** Source **
::::::
Missing User Warnings

Medium

Confidence: 92% confidence
Finding: The documentation describes sending arbitrary `text` to remote Voice.ai TTS endpoints but does not clearly warn that script content will leave the local environment and be transmitted to a third-party service. In a voiceover pipeline, users may submit unpublished scripts, sensitive internal copy, or personal data, so the omission can lead to unintended data disclosure through normal use.

Missing User Warnings

Medium

Confidence: 87% confidence
Finding: The code sends arbitrary user-supplied text to the external Voice.ai `/tts/speech` API, which is a real third-party data transfer. Even though this is expected for a TTS integration, the file contains no consent gate, sensitivity check, redaction, or disclosure mechanism, so users may unknowingly transmit confidential or regulated content off-platform.

Missing User Warnings

Medium

Confidence: 90% confidence
Finding: The command reads arbitrary script content and sends it to the Voice.ai TTS service via renderSegments/client without any explicit notice or confirmation that the input will leave the local machine. This can lead to unintended disclosure of sensitive or proprietary text if a user assumes processing is local, especially in a CLI workflow handling drafts, internal documents, or confidential scripts.

Missing User Warnings

Medium

Confidence: 95% confidence
Finding: The generated Bash and PowerShell helper scripts embed file paths directly into executable command text without robust shell-specific escaping. If an attacker can influence videoPath, audioPath, or outputPath, they may inject shell metacharacters or quoting breaks into the generated script, leading to arbitrary command execution when a user runs that script; this skill's context makes that realistic because it processes externally supplied media paths and then asks users to execute generated scripts.
::::::
** Dataset excerpt **
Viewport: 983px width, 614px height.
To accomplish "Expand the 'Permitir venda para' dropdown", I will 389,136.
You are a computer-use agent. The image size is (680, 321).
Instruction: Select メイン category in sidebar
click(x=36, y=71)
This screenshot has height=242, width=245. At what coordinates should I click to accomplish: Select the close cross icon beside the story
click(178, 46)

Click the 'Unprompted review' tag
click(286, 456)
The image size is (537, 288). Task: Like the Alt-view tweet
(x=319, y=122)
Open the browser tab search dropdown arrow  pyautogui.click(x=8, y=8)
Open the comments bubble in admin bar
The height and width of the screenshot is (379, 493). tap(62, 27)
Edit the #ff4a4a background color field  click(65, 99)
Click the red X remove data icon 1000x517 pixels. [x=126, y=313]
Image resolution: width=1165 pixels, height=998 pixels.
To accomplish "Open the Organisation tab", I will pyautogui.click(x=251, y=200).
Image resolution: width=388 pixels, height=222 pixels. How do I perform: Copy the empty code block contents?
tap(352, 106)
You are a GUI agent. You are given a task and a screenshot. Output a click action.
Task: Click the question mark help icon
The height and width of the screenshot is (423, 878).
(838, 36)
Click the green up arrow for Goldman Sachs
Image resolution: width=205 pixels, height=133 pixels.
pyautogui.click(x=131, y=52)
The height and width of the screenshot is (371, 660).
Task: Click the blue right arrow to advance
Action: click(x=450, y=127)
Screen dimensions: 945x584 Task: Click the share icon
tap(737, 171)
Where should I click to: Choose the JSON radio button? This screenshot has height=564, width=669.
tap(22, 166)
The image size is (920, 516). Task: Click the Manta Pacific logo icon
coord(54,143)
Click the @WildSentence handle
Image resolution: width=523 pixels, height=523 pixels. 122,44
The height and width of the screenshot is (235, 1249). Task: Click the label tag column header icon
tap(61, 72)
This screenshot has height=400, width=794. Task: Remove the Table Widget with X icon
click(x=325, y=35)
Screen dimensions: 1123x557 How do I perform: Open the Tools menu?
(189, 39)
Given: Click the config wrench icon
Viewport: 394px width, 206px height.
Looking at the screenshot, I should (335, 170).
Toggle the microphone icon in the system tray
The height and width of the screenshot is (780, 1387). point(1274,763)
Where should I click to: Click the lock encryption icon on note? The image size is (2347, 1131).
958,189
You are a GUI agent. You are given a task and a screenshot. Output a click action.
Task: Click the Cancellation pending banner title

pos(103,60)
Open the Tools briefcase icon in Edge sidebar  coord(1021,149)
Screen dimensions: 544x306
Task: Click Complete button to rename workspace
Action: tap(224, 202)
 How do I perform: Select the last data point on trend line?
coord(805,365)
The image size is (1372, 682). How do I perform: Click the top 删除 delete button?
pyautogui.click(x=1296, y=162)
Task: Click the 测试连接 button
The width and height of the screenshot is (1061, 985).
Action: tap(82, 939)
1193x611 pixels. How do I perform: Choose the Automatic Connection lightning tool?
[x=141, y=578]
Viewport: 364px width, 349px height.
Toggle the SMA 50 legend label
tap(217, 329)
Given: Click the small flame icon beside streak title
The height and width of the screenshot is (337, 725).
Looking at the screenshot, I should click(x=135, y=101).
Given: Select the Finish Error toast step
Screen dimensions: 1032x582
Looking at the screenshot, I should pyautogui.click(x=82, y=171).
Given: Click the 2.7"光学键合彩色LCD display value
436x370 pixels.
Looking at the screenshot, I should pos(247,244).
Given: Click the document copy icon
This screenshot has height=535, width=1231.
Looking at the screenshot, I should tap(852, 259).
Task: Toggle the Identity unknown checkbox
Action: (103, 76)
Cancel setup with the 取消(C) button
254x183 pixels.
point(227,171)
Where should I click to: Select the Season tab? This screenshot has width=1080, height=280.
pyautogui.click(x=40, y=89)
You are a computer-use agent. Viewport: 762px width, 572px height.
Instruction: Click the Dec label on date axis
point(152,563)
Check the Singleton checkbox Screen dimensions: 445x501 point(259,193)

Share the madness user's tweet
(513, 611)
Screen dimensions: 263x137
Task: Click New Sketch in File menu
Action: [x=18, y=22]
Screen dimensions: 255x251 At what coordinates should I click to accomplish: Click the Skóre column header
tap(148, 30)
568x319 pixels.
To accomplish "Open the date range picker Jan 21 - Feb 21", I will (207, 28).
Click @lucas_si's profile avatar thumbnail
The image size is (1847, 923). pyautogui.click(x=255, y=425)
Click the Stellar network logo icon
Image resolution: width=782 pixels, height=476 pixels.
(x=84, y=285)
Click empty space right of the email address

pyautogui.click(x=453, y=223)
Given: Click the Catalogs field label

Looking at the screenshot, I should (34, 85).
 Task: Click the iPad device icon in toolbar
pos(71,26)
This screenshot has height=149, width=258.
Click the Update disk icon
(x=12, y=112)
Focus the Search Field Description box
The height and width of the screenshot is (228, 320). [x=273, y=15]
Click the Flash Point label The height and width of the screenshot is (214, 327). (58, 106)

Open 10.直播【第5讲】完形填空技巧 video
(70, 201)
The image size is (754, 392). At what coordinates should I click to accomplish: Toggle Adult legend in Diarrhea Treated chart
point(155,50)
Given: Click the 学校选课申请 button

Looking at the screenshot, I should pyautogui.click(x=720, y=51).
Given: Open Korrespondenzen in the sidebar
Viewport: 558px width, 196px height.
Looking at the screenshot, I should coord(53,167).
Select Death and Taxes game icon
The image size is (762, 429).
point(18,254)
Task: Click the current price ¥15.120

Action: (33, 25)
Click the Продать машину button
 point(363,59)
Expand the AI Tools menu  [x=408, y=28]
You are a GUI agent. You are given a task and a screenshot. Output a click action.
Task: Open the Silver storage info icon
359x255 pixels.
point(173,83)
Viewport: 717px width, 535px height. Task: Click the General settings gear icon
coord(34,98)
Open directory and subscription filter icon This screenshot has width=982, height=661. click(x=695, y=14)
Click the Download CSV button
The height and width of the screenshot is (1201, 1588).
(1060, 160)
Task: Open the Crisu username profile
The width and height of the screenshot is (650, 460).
::::::
** Written task 1 **
In the listing, from the line with "Share the madness user's tweet" up to and including the line with "will (207, 28).", substitute "column heading" for "column header" and give those lines back with nothing else altered.
** Written task 2 **
Extend the security audit findings past their final sentence.
This listing bears no relation to the security findings above it.

** Final answer 1 **
Share the madness user's tweet
(513, 611)
Screen dimensions: 263x137
Task: Click New Sketch in File menu
Action: [x=18, y=22]
Screen dimensions: 255x251 At what coordinates should I click to accomplish: Click the Skóre column heading
tap(148, 30)
568x319 pixels.
To accomplish "Open the date range picker Jan 21 - Feb 21", I will (207, 28).

** Final answer 2 **
Missing User Warnings

Medium

Confidence: 93% confidence
Finding: The manifest intentionally serializes each segment's full source_text into manifest.json, which can expose the complete input script to anyone with access to the output artifacts. In this skill's context, outputs are designed for sharing and publication workflows, so embedding raw script content in generated files increases the chance of accidental disclosure of proprietary, sensitive, or unreviewed text.

Missing User Warnings

Medium

Confidence: 96% confidence
Finding: The review HTML renders the full segment text inside the deliverable page, making the original script directly visible to anyone who opens or receives the review artifact. Although the text is HTML-escaped and this is not an XSS issue, it is still a confidentiality problem because review pages are likely to be shared with collaborators or clients and may expose more script content than intended.

Missing User Warnings

Medium

Confidence: 89% confidence
Finding: The function sends segment.text to an external Voice.ai TTS service, which can expose sensitive or proprietary script contents to a third party if users are unaware of the off-box processing. In this skill's context, remote TTS is expected functionality, which reduces suspicion of malicious intent, but the absence of explicit disclosure or consent still creates a real privacy and data-handling risk.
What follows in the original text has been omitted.